Both are incredibly tangled, enormously detailed, and have immense fun and both have players returning again and again with a new character, a new build, and a brand-new plan. If you like Fallout, Skyrim is a game you should certainly check out.

  • Star Wars: Knights of the Old Republic

It isn’t essential for other games to be decently concerned with the end of civilization to be similar to any of the Fallout entries. The thing that knits the two franchises together is that both were, at points, advanced not by Bethesda but by California-based studio Obsidian Entertainment, and consequently share several of the same attributes and drawbacks: both emphasize player choice, feature a morality system and provide deep, immersive worlds to infinitely explore.

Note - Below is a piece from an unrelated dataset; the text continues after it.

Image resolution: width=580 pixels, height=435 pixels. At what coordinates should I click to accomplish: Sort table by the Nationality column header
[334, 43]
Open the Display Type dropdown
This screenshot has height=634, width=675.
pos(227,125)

Most highly, both prioritize story and character above pretty much anything else.

Just as KOTOR is perhaps the best and most beloved Star Wars game ever made, New Vegas has legions of realistic followers willing to hold the game at a similar pinnacle within the Fallout saga.

  • Dying Light 2 Stay Human

Polish studio Techland’s Dying Light 2 has been a giant hit thus far, shipping more than 5 million replicas in its first month and giving gleeful YouTube streamers sufficiently of super footage of zombies getting tired or NPCs being kicked off rooftops.

Dying Light 2: Stay Human sees players developed the blandly-named Aiden Caldwell as he parkours his way across a post-apocalyptic open world while dodging zombies, falling off buildings, and trying not to develop a zombie’s walking lunchbox.

Dying Light 2 and Fallout have their clear differences. Fallout is more worried about heavy, aggressive gameplay, its combat trusting on planted, somewhat slow shooting mechanics, and its infamous V.A.T.S system, whereas Dying Light 2 is a far zippier affair that orders parkour, melee combat, and persistent movement in order to stay alive.

What the two games share, though, is the idea of social breakdown. Both are worried about chaos and carnage, albeit on a somewhat different scale, and both remember to keep the human aspect of that chaos relatively close to the surface.